Brief A ->
Name every person mentioned by name in the article about Dr. Anthony Fauci's congressional hearing.
Brief B ->
Pick up the article about Dr. Anthony Fauci's hearing exchange with Rep. Jim Jordan after its final sentence and write what comes next.
***** Given passage
Dr. Anthony Fauci, pressed by a Republican lawmaker Thursday over when Americans will "get their liberties back," gave his clearest explanation yet as to when COVID-19 restrictions could be safely lifted, saying the U.S. must get its infection rate under 10,000 new cases a day.
When asked by Rep. Jim Jordan, R-Ohio, at a congressional hearing to give an answer about when Americans can return to their pre-pandemic lives, Fauci, the nation's top infectious disease expert, explained that the nation has a lot of work to do before it reaches that point.
"What is low enough? Give me a number," Jordan demanded, citing examples of churches having to restrict attendance.
"That would be that the number of infections per day are well below 10,000 per day," Fauci said. "At that point, and up to that point, there would be a gradual pulling back of some of the restrictions you're talking about."
The exchange with Fauci, whom Republicans are increasingly using as a political target, grew so tense that an exasperated Fauci accused Jordan of "ranting."
At one point, Fauci told Jordan, "I think you're making this a personal thing, and it isn't."
"It's not a personal thing," Jordan responded.
"No, you are!" Fauci said sharply. "That is exactly what you're doing."
Later, Fauci added, "We're not talking about liberties. We're talking about a pandemic that has killed 562,000 Americans."
Jordan became so antagonistic that Democratic Rep. Maxine Waters snapped at him when he continued speaking after his question time had expired, telling him, "you need to respect the chair and shut your mouth!"
The U.S. weekly average of daily COVID-19 cases remains around 67,000, up 6% over the last seven days, according to the Johns Hopkins University Coronavirus Resource Center. The country also recorded five days with more than 70,000 daily COVID-19 cases, according to data gathered by Johns Hopkins.
Centers for Disease Control and Prevention Director Dr. Rochelle Walensky sounded the alarm in March as the COVID-19 caseload began creeping upward as states began lifting their COVID-19 restrictions as their vaccine distribution plans got underway.
**********
***** Source information
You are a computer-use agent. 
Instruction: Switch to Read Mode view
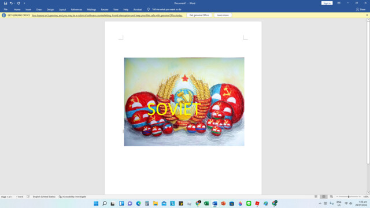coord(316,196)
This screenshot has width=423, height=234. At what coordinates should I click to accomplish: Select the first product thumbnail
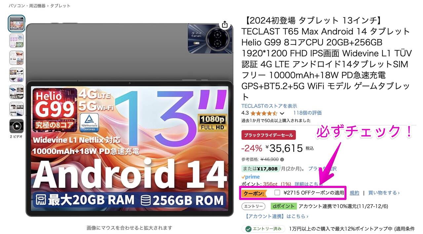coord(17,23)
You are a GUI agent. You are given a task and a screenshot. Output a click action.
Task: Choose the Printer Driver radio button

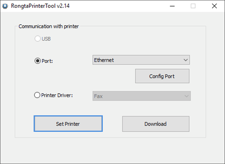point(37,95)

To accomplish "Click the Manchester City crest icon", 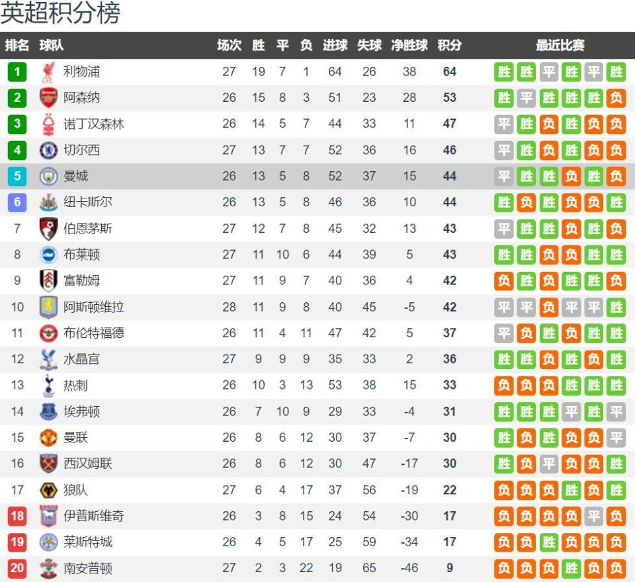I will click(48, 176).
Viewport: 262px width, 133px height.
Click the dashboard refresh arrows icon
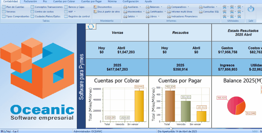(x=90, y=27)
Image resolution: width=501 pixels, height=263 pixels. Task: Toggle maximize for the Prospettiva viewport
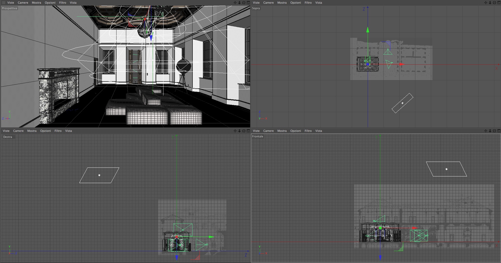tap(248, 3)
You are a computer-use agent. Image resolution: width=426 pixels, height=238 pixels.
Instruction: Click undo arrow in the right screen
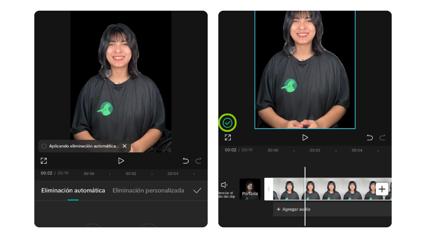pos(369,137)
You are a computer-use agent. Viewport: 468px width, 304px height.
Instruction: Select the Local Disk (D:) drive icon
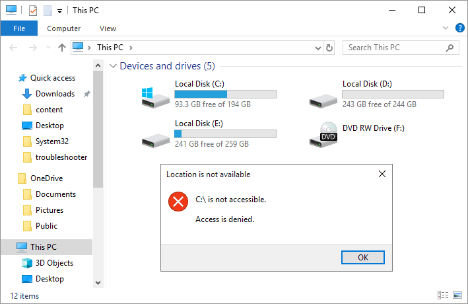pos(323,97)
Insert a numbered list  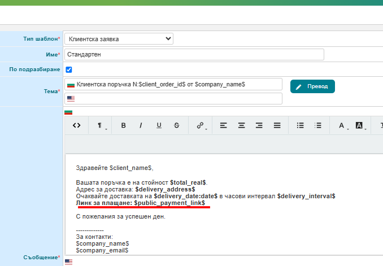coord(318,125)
**********
***** Source information
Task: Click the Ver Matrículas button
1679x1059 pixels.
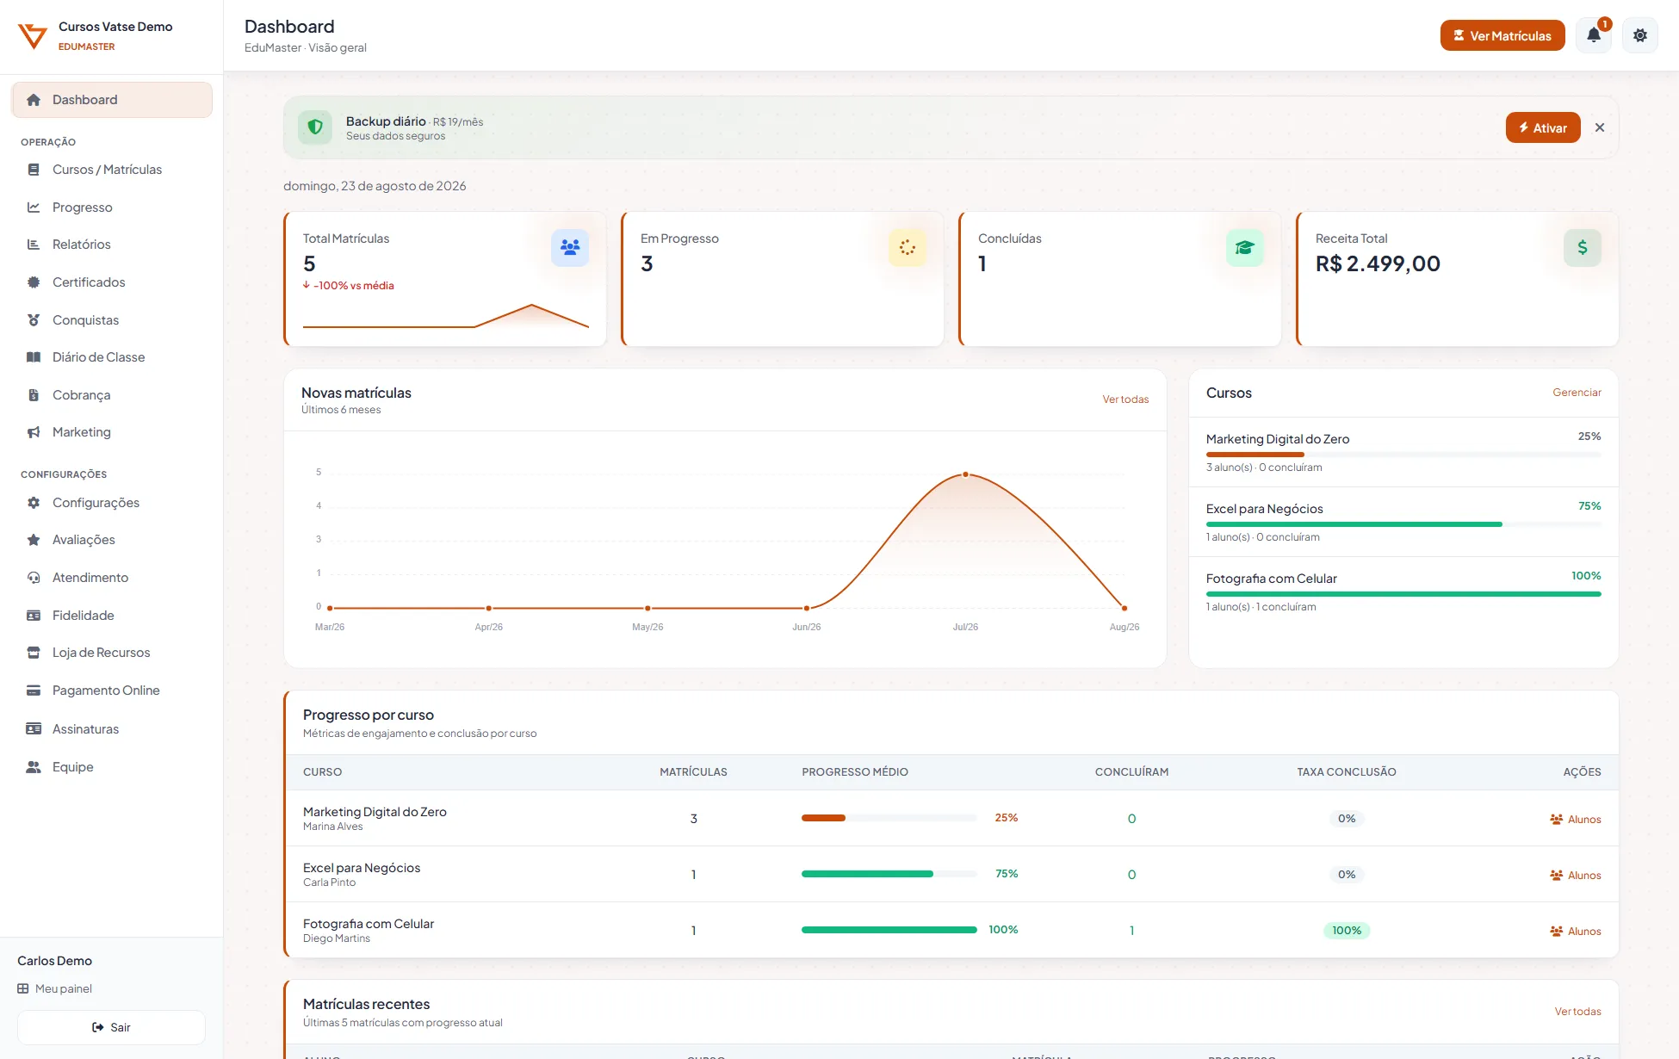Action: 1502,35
**********
Answer A ->
Dr. Anthony Fauci, Rep. Jim Jordan, Rep. Maxine Waters, Dr. Rochelle Walensky

Answer B ->
"I'm going to reflect on the recurring feeling I have of impending doom," Walensky said at a White House briefing. "We have so much to look forward to, so much promise and potential of where we are, and so much reason for hope. But right now, I'm scared."
With only 20% of the U.S. population fully vaccinated against the coronavirus, many U.S. public health experts have remained cautious in calling for a hasty return to normal as the U.S. vaccination rate continues to slowly climb.
That expert advice, however, didn't stop Jordan from taking Fauci to task over when Americans can return to life as they knew it before the coronavirus.
"I'm just asking you when is it going to end," Jordan said. "You can say I'm ranting. I'm actually asking a question that the citizens I get the privilege of representing and my name actually goes on the ballot."
Fauci instead referred to the Biden administration's projection that the majority of U.S. adults should be vaccinated by summer.
"When we get the people in this country vaccinated, the overwhelming people of this country," he said, responding to Jordan. "We project that will very likely be sometime in the beginning to mid of the summer."
ABC News' Anne Flaherty contributed to this report.